But then the 51-year-old naturalised Swiss, originally from Bosnia, has followed an unlikely career path – never more so than during the five years from 2003-08 when he worked for a homeless charity called Caritas in Locarno.
He spent his days working with unemployed young men and helping out in a charity shop, and did his management in the Swiss lower leagues in the evenings instead.
Now he begins the daunting task of following Ottmar Hitzfeld on Monday night. Hitzfeld retired after the World Cup, in which he took Switzerland to within minutes of a penalty shootout for a place in the quarter-finals.
Before getting the job in 2008, though, Hitzfeld had won seven Bundesliga titles, two Swiss titles, 10 cups and, of course, the European Cup with first Borussia Dortmund (in 1997) and then Bayern Munich (2001).
Petkovic comes into the role with last year’s Coppa Italia to his name – a fine achievement in itself with Lazio, but there’s not much more that he can put on the mantelpiece. It is his other traits that stand out, the characteristics, in fact, that won him the Lazio job in 2012.
It was certainly a surprise when Lazio’s owner Claudio Lotito appointed Petkovic two summers ago. The job that had, within recent memory, been held by Dino Zoff, Sven Goran Eriksson and Roberto Mancini went to an itinerant manager most of whose jobs had ended in failure – he was sacked by Young Boys of Berne and then Samsunspor in Turkey. Yet he was the man tasked with reviving one of Rome’s big teams, and Lotito had realised that here was a coach out of the ordinary.
“We chose Petkovic because of other qualities,” Lotito explained at the time, talking up the “morality, character and determination” of the man he selected to replace the popular and successful Edy Reja. “I believe footballers should be judged not only as footballers but also as people who need to be nourished spiritually. I chose Petkovic for this reason. I think it would be ungenerous to only judge a manager on results, which don’t only depend on him but a long list of other things.”

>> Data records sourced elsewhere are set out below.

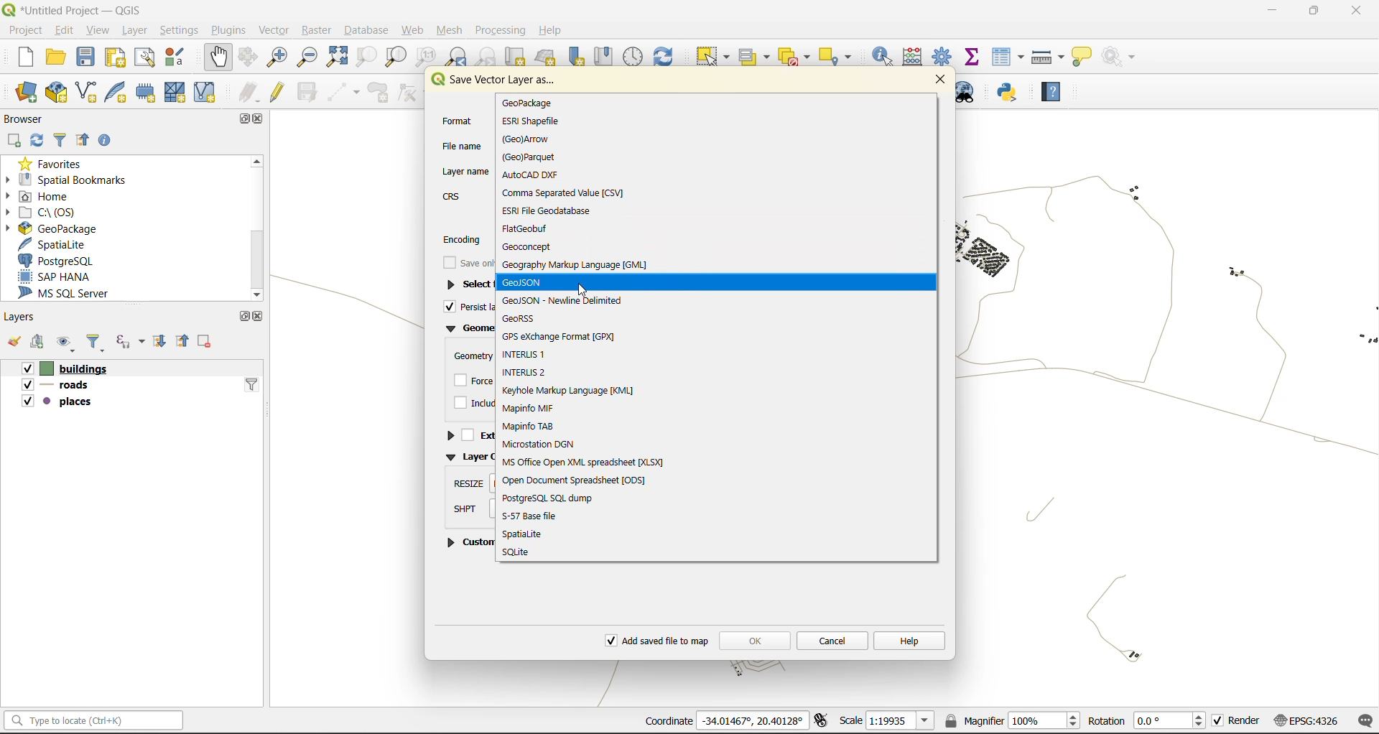 This screenshot has height=734, width=1379. What do you see at coordinates (528, 372) in the screenshot?
I see `interlis 2` at bounding box center [528, 372].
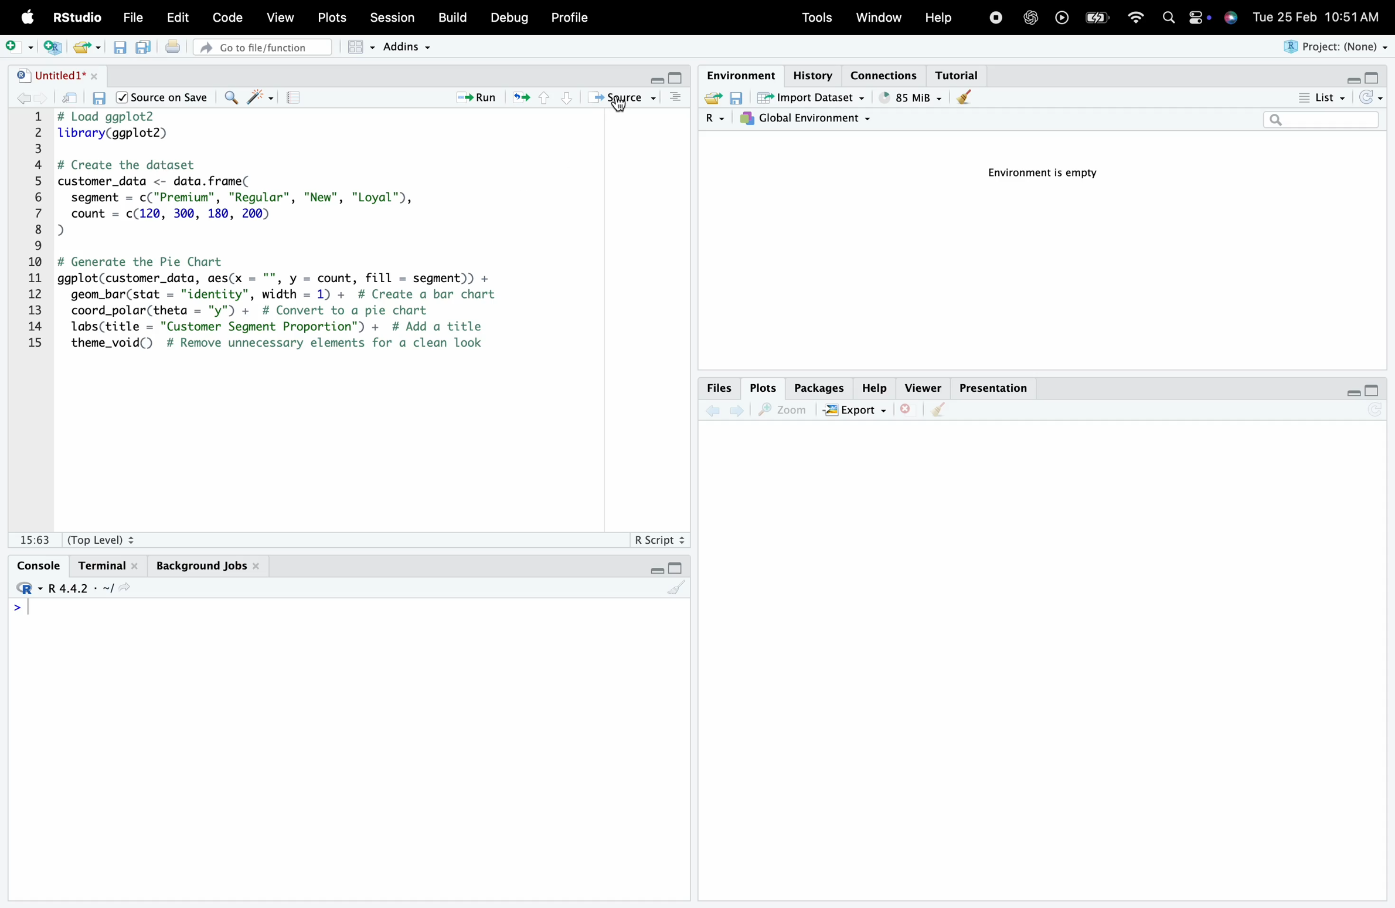 This screenshot has height=908, width=1395. Describe the element at coordinates (1350, 80) in the screenshot. I see `minimise` at that location.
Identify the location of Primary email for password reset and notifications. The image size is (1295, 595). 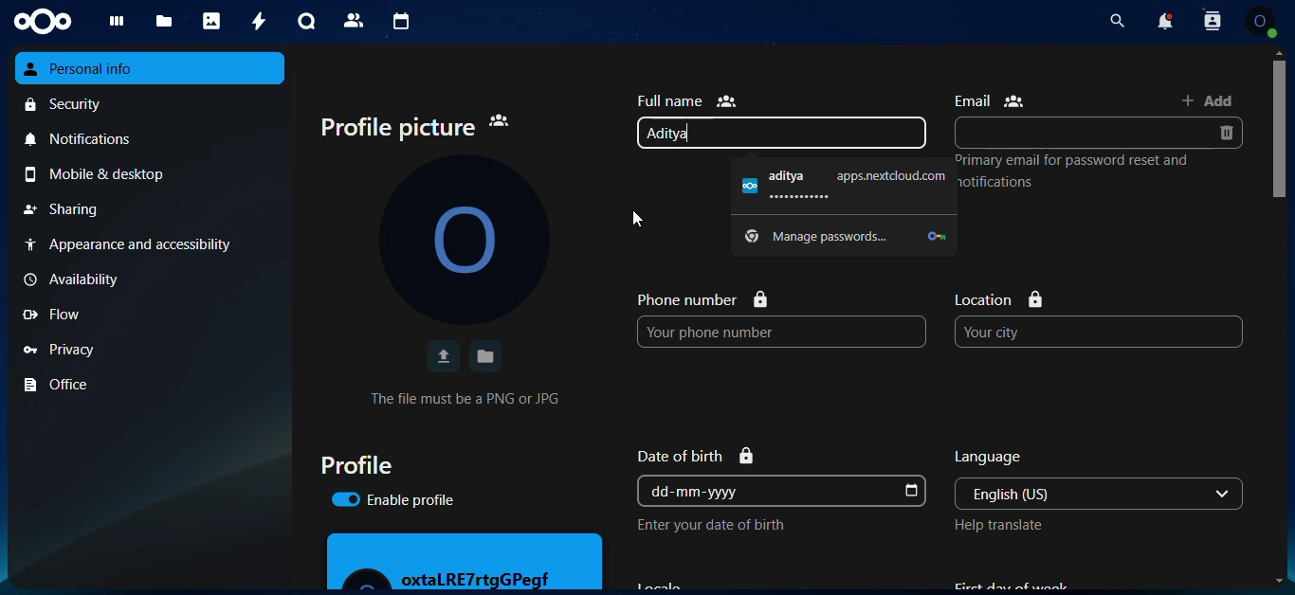
(1075, 171).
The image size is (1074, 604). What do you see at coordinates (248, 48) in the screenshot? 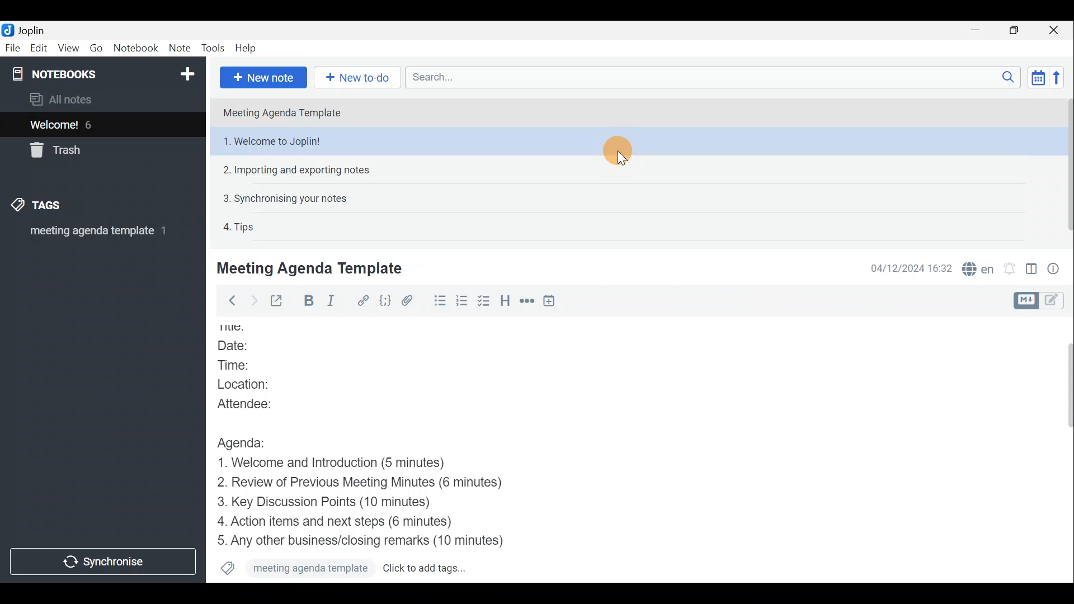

It was an unusually far-sighted and thoughtful assessment from a football chairman, built on Petkovic’s charity work and linguistic skills – he speaks Bosnian, Croatian, Serbian, Italian, French and German. In the Swiss lower leagues, with Lugano and Bellinzona, Petkovic improved his teams with his own mix of motivational skills and tactical ambition – he models his management on Arsène Wenger and Fabio Capello. He nearly took Bellinzona into the Swiss Super League in 2007 but lost a play-off, before finally getting them up the following season, as well as losing the Swiss Cup final 4-1 to Basel.
It was still impressive enough work to earn Petkovic the managerial job at Young Boys of Berne, where he nearly won the 2010 Swiss Super League, only for them to be beaten to it by Basel by three points. That finish earned Young Boys a place in the Champions League play-off round, where they famously raced into a 3-0 lead over Tottenham in the first leg, their imaginative 3-4-3 system causing Harry Redknapp’s side problems, before they went out 6-3 on aggregate.
Petkovic did not last much longer at Berne, though, and was tempted across to Turkey in 2011 to manage Samsunspor, a small Anatolian team who had just been promoted into the top flight. It was a difficult year and with the team almost permanently in the relegation zone he was dismissed in January 2012 after just 21 league games.
A brief interim spell at Sion followed but this was the underwhelming background which led to his surprise appointment by Lazio that summer. Lotito’s hunch, though, was vindicated. Lazio started the 2012-13 season brilliantly, building around Hernanes in midfield and Miroslav Klose up front.
They stayed in the Champions League positions for the first half of the season, and while they eventually fell away he recorded one of the great triumphs in Lazio’s recent history, beating city rivals Roma in the Coppa Italia final at the two clubs’ mutual home, Stadio Olimpico.
Petkovic was a hero at Lazio but that dissipated the next season when he talked to the Swiss football federation about replacing Hitzfeld after the 2014 World Cup. Once their deal went public last Christmas, Lotito dismissed him and brought back his predecessor Reja. Petkovic had done little wrong – especially after delivering an unlikely trophy – but in football good faith does not last forever.